A nation must think before it acts.
The enormously talented and courageous woman, Yoani Sanchez, summarized the meaning of the forthcoming April 2011 Conference Guidelines for the Communist Party’s Sixth Congress in her biting blog called Generation Y. On November 9th, 2010, she wrote “not a single line refers to the expansion of civil rights, including the restrictions suffered by Cubans in entering and leaving our own country. Nor is there a word about freedom of association or expression, without which the authorities will continue to behave more like factory foremen than as the representatives of their people.”
However, other than castigating the “bloodsucking character” of the thirty some odd pages of text containing economic proposals, “more appropriate for the Ministry of Finance than for the compass of a political party,” she treads lightly on the bureaucratic contradictions that drive the Cuban Communist Party at this critical point in time. The emotional turmoil of present day Cuba she gives voice to as a “detective of the unexpressed.” She rarely is excelled by anyone in an overseas context. However the political economy of the moment remains fair game for foreign policy analysis.
Other than those who remain dedicated to the cause of the 1959 Cuban Revolution, I suspect that most serious analysts would correctly claim that the forthcoming assembly can only seek to preserve and protect the Communist party apparatus. To expect it to declare itself out of business and defunct is too much to imagine from a single party that monopolizes every organ of public opinion and political mobilization. But this very domination of politics is a source of deep weakness; it demonstrates the absence of legitimacy in the Castro brothers’ regime. It may rotate leadership elites, but it can not change the course of totalitarianism.
In a system of dynastic communism, practiced to a fine art in North Korea, but mocked everywhere else, its impact beyond the 800,000 members of the Communist Party ranges from negligible to indifferent. The decision of the Communist Party to reform the economic system from within is faced with a cul-de-sac from which it cannot readily extricate itself. Reduced to a political faction of less than ten percent (closer to seven percent) of the population, and faced with a variety of cultural distancing from the regime—ranging from rebellious youth to religious revivalism as a mobilizing device—the system at the level of ideological superstructure is a ghost of what it was in earlier periods of Cuban communist history.
Turning toward the political economic base, the system seems even more vulnerable than in the past. The natural history which transpired in 2010 augurs poorly for a party conference scheduled for late spring 2011. Even the supposition that the actors in this drama will remain the same is dubious. Leaders in their eighties cannot presume immortality.
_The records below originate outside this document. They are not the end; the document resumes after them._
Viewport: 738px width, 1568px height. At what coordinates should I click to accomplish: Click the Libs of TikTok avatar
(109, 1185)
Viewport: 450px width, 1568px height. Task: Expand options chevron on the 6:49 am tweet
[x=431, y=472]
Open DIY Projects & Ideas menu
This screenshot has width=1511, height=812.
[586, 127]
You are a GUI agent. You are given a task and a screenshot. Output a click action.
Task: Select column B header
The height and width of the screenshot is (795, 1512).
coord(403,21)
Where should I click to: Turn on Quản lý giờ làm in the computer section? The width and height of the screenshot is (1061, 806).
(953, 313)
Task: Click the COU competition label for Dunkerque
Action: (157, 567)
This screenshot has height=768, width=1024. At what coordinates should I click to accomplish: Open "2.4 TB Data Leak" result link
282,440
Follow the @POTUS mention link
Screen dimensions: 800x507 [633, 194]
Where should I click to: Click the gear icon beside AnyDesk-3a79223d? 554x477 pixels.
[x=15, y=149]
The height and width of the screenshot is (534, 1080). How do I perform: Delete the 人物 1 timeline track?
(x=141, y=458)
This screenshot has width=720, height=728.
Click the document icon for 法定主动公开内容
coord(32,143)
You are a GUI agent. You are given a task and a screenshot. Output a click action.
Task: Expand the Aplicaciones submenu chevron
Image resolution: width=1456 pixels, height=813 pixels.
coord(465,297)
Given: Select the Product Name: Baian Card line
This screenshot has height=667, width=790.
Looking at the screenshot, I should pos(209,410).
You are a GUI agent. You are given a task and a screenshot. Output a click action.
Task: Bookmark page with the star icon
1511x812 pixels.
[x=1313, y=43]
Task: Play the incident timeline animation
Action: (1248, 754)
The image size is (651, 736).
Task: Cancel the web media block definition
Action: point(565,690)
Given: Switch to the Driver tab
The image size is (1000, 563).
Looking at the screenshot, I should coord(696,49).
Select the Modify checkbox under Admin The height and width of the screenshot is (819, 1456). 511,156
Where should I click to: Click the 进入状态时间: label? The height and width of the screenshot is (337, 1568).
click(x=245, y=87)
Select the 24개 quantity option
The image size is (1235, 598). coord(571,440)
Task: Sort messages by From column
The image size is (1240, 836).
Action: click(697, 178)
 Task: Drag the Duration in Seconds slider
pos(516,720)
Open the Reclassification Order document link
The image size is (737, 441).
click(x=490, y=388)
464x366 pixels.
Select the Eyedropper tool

The larger, external macroeconomic factors for Cuba offer little comfort—dependency on Venezuela or at least on Hugo Chavez parading about as the savior of the island for providing petroleum products at reduced rates and bartering professional personnel in exchange for such assistance. This offers little succor to either the Party or its leadership. The declining markets for sugar and tobacco produced as a result of stiff competition from other nations and regions also have become part of the permanent Cuban landscape. The island is unable to compete, and even less able to revitalize established industries much less institutionalize new technologies that have become routine even in less democratic parts of the world. The pressures from the embargo by the United States (which are real, despite Fidel’s repeated past blaring that they counted for little) do weigh heavily on the regime. Add to this Russia’s loss of support on a variety of finished products, the Castro brothers are faced with impossible choices. Not even Chinese good will can bail out the system.
The Castro entourage would be wise to retool the getaway airplane used by Fulgencio Batista, and try for January 1, 2011 as a fine one-way departure date. And so might this prove to be the peaceful end of the Communist regime in Cuba: not in a thundering manifesto of historical absolution, but as a quiet departure of a frenetic politburo that should have taken place years ago. The Cuban people will have to figure out who to punish and how to move beyond more than a half century of authoritarian rule. They will also need to examine options and alternatives before them in the torturous road of re-entry into hemispheric civilities and global economics. But this upcoming event — Proyeto de Lineamientos de la Política Económico y Social — far from alleviating the situation will only exacerbate matters. It will focus attention on systemic failures, and add substance to Fidel’s off-handed remarks in the Atlantic interview. In this way, Fidel may yet prove a prophet of doom, rather than a harbinger of the future.